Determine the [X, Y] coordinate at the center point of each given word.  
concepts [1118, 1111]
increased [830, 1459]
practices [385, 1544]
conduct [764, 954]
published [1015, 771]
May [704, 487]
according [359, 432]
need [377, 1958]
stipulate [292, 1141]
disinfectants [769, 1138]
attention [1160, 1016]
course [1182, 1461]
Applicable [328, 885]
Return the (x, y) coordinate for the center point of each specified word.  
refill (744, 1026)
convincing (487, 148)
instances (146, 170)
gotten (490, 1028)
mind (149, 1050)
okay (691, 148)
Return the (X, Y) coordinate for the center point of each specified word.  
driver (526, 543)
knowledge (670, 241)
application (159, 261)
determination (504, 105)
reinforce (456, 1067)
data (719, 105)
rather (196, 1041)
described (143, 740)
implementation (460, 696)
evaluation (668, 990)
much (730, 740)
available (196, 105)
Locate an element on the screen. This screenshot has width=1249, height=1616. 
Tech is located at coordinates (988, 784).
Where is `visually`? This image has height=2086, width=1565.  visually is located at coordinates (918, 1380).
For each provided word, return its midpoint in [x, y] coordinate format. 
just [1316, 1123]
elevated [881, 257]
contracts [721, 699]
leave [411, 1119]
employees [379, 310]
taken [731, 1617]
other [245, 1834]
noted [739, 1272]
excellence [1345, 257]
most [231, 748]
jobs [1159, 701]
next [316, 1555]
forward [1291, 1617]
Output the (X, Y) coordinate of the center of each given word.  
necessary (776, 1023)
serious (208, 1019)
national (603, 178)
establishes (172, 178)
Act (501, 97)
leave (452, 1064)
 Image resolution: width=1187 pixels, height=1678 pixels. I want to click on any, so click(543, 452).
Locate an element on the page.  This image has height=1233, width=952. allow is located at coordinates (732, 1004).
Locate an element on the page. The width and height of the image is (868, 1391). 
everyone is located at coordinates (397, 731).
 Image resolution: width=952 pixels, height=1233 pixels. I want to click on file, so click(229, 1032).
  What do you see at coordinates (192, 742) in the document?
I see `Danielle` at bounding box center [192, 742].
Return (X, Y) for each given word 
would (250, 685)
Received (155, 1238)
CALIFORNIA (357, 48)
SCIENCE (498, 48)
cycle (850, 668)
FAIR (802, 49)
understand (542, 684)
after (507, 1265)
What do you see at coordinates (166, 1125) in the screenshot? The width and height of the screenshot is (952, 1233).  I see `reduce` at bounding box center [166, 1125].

- - - - -

[WRITTEN EXERCISE]
Please copy every row above word for word, from the first line to the last.

[EXPECTED ANSWER]
Determine the [X, Y] coordinate at the center point of each given word.  
concepts [1118, 1111]
increased [830, 1459]
practices [385, 1544]
conduct [764, 954]
published [1015, 771]
May [704, 487]
according [359, 432]
need [377, 1958]
stipulate [292, 1141]
disinfectants [769, 1138]
attention [1160, 1016]
course [1182, 1461]
Applicable [328, 885]
Return the (x, y) coordinate for the center point of each specified word.  
refill (744, 1026)
convincing (487, 148)
instances (146, 170)
gotten (490, 1028)
mind (149, 1050)
okay (691, 148)
Return the (X, Y) coordinate for the center point of each specified word.  
driver (526, 543)
knowledge (670, 241)
application (159, 261)
determination (504, 105)
reinforce (456, 1067)
data (719, 105)
rather (196, 1041)
described (143, 740)
implementation (460, 696)
evaluation (668, 990)
much (730, 740)
available (196, 105)
Locate an element on the screen. This screenshot has width=1249, height=1616. 
Tech is located at coordinates (988, 784).
Where is `visually`? This image has height=2086, width=1565.  visually is located at coordinates (918, 1380).
For each provided word, return its midpoint in [x, y] coordinate format. 
just [1316, 1123]
elevated [881, 257]
contracts [721, 699]
leave [411, 1119]
employees [379, 310]
taken [731, 1617]
other [245, 1834]
noted [739, 1272]
excellence [1345, 257]
most [231, 748]
jobs [1159, 701]
next [316, 1555]
forward [1291, 1617]
Output the (X, Y) coordinate of the center of each given word.  
necessary (776, 1023)
serious (208, 1019)
national (603, 178)
establishes (172, 178)
Act (501, 97)
leave (452, 1064)
 Image resolution: width=1187 pixels, height=1678 pixels. I want to click on any, so click(543, 452).
Locate an element on the page.  This image has height=1233, width=952. allow is located at coordinates (732, 1004).
Locate an element on the page. The width and height of the image is (868, 1391). 
everyone is located at coordinates (397, 731).
 Image resolution: width=952 pixels, height=1233 pixels. I want to click on file, so click(229, 1032).
  What do you see at coordinates (192, 742) in the document?
I see `Danielle` at bounding box center [192, 742].
Return (X, Y) for each given word 
would (250, 685)
Received (155, 1238)
CALIFORNIA (357, 48)
SCIENCE (498, 48)
cycle (850, 668)
FAIR (802, 49)
understand (542, 684)
after (507, 1265)
What do you see at coordinates (166, 1125) in the screenshot? The width and height of the screenshot is (952, 1233).  I see `reduce` at bounding box center [166, 1125].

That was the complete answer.